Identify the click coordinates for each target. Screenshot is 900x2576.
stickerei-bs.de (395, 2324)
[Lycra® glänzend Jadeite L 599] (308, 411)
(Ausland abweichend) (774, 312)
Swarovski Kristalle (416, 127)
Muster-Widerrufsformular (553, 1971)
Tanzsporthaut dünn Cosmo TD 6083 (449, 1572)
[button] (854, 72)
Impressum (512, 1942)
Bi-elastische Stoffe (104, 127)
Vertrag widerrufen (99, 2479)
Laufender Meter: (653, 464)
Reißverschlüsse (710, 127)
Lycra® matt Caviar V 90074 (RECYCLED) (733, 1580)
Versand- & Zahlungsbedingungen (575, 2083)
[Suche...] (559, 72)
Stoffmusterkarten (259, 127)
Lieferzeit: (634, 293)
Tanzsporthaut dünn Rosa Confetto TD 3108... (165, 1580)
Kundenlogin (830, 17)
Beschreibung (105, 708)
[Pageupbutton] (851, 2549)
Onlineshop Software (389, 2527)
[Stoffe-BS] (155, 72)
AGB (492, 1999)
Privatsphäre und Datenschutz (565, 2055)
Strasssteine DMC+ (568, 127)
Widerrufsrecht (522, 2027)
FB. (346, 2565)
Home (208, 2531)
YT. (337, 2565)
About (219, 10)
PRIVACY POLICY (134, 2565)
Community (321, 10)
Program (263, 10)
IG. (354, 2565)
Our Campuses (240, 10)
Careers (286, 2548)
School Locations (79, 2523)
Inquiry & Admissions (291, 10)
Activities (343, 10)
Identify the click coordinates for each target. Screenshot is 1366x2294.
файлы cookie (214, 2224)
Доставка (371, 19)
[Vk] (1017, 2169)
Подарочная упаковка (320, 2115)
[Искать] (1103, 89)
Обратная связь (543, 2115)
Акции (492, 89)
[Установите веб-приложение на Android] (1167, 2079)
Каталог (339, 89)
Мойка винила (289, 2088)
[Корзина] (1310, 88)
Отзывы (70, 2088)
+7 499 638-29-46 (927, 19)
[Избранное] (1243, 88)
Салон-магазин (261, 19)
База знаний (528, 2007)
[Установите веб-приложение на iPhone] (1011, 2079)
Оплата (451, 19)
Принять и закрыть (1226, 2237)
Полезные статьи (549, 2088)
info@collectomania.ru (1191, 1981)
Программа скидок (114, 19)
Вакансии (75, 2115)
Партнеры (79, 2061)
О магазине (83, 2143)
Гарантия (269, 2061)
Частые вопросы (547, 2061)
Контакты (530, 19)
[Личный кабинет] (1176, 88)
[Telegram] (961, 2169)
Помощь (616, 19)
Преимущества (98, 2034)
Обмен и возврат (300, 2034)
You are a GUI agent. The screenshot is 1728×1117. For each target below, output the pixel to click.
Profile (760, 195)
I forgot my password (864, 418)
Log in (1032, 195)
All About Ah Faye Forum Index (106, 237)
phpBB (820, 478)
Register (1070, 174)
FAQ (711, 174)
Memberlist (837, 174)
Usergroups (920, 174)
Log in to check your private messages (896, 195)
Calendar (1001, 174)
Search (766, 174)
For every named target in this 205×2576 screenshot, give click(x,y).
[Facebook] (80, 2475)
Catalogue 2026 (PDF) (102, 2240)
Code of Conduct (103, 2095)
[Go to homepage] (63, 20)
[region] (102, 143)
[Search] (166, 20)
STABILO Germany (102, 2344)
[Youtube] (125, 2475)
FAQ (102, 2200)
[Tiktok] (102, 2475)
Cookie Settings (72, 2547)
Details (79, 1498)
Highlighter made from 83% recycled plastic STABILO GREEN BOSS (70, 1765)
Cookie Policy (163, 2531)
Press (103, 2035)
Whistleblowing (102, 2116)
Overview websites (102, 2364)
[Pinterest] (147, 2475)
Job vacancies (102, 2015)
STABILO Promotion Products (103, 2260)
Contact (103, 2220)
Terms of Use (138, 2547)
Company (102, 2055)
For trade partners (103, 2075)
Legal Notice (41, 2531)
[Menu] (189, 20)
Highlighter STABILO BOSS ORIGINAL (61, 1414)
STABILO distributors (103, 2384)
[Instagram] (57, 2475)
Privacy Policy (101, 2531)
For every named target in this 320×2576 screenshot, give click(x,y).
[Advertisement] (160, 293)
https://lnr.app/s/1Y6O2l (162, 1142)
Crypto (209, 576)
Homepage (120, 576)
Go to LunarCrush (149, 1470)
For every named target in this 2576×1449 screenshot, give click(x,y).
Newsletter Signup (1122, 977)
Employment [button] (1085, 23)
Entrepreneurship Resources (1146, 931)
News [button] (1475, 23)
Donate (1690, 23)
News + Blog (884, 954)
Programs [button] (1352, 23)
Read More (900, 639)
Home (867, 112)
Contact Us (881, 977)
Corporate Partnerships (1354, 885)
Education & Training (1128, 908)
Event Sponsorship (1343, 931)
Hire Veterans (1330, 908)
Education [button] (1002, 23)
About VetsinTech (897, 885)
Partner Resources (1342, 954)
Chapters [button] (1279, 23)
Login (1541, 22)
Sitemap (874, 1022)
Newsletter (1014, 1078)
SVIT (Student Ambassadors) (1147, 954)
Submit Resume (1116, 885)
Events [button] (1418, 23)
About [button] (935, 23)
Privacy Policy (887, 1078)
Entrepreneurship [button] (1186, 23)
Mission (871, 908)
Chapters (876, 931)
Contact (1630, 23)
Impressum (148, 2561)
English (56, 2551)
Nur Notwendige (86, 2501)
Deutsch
━━━━━━━━
▸ Exercise details: Ending with the line containing "Onlineshop Software (389, 2527)", please print exactly the lines of the material above from its first line onward, and nothing else.

▸ Solved exercise:
Identify the click coordinates for each target. Screenshot is 900x2576.
stickerei-bs.de (395, 2324)
[Lycra® glänzend Jadeite L 599] (308, 411)
(Ausland abweichend) (774, 312)
Swarovski Kristalle (416, 127)
Muster-Widerrufsformular (553, 1971)
Tanzsporthaut dünn Cosmo TD 6083 (449, 1572)
[button] (854, 72)
Impressum (512, 1942)
Bi-elastische Stoffe (104, 127)
Vertrag widerrufen (99, 2479)
Laufender Meter: (653, 464)
Reißverschlüsse (710, 127)
Lycra® matt Caviar V 90074 (RECYCLED) (733, 1580)
Versand- & Zahlungsbedingungen (575, 2083)
[Suche...] (559, 72)
Stoffmusterkarten (259, 127)
Lieferzeit: (634, 293)
Tanzsporthaut dünn Rosa Confetto TD 3108... (165, 1580)
Kundenlogin (830, 17)
Beschreibung (105, 708)
[Pageupbutton] (851, 2549)
Onlineshop Software (389, 2527)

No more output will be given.